Его нисколько не беспокоят мои обвинения.

— Ты ведь так не думаешь, — говорит он, сузив глаза до щелочек. — Может, это с тобой что-то не так? Если ты не хотела меня, тогда ответь мне вот на что. Почему ты никогда никому не рассказывала, что я якобы напал на тебя?

Тошнота возвращается. Я делаю все возможное, чтобы проглотить ее, сдержать, чтобы справиться с этой ситуацией, но мой рот наполняется слюной, а голова кружится.

— Ты угрожал мне, — шепчу я. — Сказал, что убьешь меня, если я когда-нибудь проболтаюсь об этом. Ты сказал, что папа любит тебя больше и никогда не поверит мне.

Джона потирает подбородок, широко улыбаясь. Он сверкнул на меня своими идеальными зубами, и в моей груди образовалось ужасное стеснение. Эта улыбка так обманчива. Он красив; мне больно это признавать, но брат очень привлекательный парень. Девушки должны постоянно кидаться на него. На скольких из этих девушек он напал, а затем угрожал насилием, чтобы заставить их держать рот на замке? Я даже не хочу знать…

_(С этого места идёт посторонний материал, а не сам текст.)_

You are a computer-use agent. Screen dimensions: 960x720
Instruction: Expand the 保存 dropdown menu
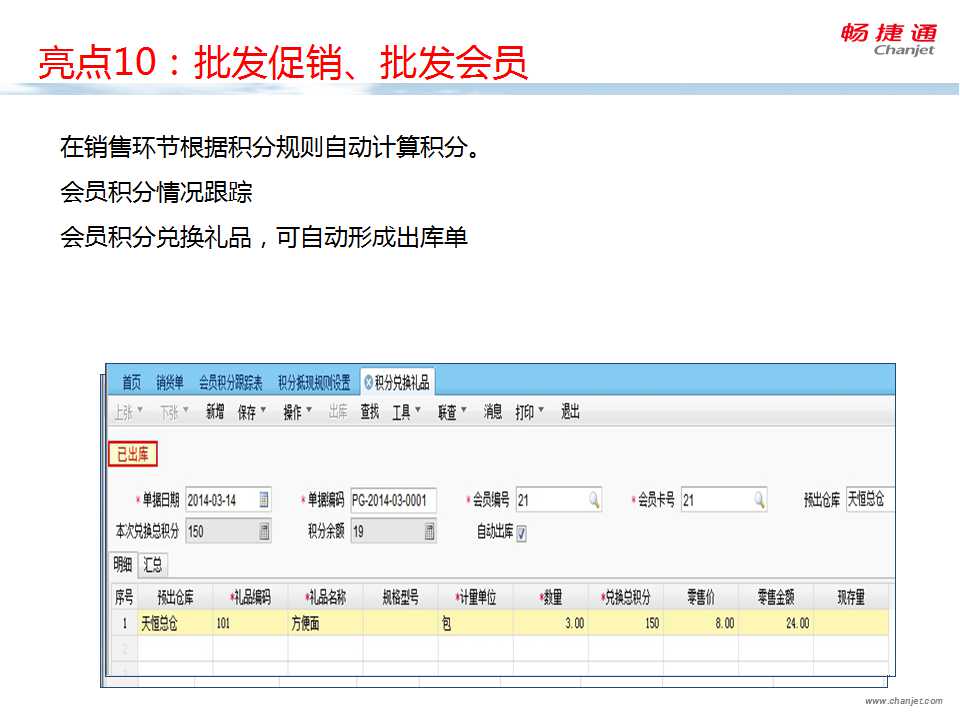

— Кажется, я действительно сказал все это, не так ли? — Он пожимает плечами. — Мы оба знаем, что ты не собираешься использовать это. Положи нож. Давай прекратим валять дурака и будем честны в том, чего мы хотим.

Я ни за что не опущу этот нож.

— Я и была честна. Я хочу, чтобы ты, блядь, ушел! — Потом бросаюсь к нему, и это моя ошибка. Я слишком расстроена, чтобы справиться с тем, что происходит, а Джона совершенно спокоен. В мгновение ока он выбивает нож из моей руки, и я лежу на спине, прижатая к матрасу. Он на мне, его дыхание пахнет несвежим красным вином, его вес давит на меня.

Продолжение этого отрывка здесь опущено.